**Data**

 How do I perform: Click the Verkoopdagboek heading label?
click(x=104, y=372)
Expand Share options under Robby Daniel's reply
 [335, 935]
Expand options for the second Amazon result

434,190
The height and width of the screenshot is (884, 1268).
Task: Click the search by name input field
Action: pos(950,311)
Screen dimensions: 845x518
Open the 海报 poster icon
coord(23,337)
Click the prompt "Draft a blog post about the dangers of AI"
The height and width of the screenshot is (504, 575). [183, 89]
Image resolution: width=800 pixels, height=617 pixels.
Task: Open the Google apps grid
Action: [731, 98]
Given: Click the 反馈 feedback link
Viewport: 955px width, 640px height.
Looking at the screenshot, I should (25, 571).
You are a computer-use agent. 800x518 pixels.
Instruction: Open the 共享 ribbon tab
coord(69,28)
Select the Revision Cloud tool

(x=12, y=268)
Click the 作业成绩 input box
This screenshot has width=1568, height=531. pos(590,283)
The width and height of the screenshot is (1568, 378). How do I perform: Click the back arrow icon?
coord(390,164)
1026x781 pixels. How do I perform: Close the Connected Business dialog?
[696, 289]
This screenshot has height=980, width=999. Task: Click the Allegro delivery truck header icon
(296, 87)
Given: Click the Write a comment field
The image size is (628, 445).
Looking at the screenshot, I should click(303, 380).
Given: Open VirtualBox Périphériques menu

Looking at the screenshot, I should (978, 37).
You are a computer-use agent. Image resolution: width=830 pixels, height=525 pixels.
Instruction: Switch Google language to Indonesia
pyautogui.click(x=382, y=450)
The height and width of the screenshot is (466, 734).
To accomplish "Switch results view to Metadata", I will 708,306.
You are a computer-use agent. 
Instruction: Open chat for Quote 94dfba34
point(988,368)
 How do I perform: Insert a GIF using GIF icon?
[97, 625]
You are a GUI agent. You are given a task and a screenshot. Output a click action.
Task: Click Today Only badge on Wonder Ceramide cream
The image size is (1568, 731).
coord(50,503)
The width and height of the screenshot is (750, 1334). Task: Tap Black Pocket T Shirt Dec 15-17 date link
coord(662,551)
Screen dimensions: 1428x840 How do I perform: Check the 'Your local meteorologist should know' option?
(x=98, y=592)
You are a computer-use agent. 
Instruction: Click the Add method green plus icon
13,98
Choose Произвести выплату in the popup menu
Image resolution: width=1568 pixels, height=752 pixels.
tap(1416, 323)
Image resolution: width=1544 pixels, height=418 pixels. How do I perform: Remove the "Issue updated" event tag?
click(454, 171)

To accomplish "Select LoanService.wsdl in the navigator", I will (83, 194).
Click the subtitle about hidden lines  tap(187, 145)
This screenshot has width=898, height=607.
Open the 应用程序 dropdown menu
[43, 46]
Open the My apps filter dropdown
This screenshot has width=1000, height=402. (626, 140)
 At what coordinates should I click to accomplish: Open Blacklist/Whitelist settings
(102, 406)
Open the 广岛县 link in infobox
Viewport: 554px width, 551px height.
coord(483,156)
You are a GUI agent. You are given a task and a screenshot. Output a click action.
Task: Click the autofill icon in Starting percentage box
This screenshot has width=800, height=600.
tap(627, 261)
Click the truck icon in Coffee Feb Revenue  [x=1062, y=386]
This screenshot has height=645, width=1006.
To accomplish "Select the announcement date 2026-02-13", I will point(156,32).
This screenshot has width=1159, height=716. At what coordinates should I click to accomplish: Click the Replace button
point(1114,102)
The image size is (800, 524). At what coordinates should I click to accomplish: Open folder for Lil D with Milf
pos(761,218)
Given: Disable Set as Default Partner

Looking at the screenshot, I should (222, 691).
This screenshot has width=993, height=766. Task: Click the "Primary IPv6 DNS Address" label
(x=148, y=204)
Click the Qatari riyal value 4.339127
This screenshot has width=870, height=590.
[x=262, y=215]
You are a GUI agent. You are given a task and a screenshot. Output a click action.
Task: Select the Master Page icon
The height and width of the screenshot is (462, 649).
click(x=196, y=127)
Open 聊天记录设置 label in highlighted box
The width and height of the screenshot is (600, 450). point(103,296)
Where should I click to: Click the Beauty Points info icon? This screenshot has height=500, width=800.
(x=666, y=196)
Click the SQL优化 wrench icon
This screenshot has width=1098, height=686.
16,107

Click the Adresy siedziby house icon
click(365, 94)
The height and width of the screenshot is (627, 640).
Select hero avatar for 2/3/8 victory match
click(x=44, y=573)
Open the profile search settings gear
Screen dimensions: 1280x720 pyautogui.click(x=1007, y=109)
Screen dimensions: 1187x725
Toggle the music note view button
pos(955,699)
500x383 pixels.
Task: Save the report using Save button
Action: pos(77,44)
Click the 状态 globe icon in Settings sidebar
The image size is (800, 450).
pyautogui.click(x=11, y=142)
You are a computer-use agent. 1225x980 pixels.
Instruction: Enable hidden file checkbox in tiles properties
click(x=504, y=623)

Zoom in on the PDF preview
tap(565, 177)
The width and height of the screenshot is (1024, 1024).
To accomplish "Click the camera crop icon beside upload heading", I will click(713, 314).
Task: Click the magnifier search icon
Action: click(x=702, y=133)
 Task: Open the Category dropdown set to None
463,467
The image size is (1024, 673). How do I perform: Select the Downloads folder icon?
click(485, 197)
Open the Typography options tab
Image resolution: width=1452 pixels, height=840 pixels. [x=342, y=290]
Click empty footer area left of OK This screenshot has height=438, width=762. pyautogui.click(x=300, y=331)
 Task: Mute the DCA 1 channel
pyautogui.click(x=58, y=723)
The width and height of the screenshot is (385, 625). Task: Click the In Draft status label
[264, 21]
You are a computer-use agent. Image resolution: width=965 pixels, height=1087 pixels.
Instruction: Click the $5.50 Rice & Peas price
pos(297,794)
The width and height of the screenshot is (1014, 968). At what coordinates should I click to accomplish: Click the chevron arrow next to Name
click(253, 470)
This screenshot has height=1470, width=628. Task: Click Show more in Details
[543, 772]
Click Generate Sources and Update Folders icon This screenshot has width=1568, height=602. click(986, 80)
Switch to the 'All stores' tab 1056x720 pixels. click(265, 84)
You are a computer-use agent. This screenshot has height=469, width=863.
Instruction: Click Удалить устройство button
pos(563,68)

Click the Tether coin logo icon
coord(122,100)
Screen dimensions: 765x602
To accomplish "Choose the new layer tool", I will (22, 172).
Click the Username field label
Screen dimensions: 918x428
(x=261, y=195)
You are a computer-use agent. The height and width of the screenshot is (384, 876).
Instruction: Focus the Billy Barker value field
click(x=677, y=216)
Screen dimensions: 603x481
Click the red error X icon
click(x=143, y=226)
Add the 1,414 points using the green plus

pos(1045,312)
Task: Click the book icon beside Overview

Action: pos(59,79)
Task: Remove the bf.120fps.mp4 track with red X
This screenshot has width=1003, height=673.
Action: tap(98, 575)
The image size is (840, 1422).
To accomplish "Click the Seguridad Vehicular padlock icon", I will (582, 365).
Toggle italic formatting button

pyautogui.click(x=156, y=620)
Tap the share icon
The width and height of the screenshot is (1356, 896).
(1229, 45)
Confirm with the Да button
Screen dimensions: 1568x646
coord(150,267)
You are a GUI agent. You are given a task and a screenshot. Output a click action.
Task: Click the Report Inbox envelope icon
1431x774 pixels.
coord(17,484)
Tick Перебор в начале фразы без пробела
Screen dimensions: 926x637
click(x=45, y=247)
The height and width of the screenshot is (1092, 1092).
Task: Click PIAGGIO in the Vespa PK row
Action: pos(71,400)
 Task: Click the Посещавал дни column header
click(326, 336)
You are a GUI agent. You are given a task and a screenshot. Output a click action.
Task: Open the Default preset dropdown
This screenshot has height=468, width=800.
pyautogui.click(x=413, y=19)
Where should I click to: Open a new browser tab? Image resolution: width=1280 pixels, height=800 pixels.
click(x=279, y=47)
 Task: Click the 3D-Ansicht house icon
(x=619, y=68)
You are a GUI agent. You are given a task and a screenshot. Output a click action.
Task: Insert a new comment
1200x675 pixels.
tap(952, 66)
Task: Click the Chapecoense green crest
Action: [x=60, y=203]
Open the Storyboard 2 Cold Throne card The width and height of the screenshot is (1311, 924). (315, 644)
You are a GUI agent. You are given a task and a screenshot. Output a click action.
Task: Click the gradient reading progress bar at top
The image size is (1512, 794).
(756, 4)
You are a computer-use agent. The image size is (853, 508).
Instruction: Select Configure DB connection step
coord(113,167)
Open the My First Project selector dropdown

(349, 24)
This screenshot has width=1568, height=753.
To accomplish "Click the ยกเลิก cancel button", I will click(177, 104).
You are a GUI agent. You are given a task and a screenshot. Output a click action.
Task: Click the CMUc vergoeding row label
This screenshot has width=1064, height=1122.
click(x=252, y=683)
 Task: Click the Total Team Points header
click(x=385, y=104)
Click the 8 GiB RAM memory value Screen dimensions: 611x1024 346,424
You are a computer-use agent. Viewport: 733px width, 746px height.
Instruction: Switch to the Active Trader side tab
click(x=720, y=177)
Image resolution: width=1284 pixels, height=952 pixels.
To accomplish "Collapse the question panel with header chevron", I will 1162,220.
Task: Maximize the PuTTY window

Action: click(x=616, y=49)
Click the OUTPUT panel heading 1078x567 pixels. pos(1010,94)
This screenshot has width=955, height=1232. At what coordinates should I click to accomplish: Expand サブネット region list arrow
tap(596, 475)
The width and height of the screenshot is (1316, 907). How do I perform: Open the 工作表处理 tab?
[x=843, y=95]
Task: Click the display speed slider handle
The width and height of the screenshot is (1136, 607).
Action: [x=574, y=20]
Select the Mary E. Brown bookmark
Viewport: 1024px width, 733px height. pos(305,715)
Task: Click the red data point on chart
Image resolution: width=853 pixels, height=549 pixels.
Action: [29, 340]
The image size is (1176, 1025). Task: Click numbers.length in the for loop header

**Action item**
Which of the lines in the material above contain "comment"? Copy each one out.

**Written solution**
Given: Click the Write a comment field
Task: Insert a new comment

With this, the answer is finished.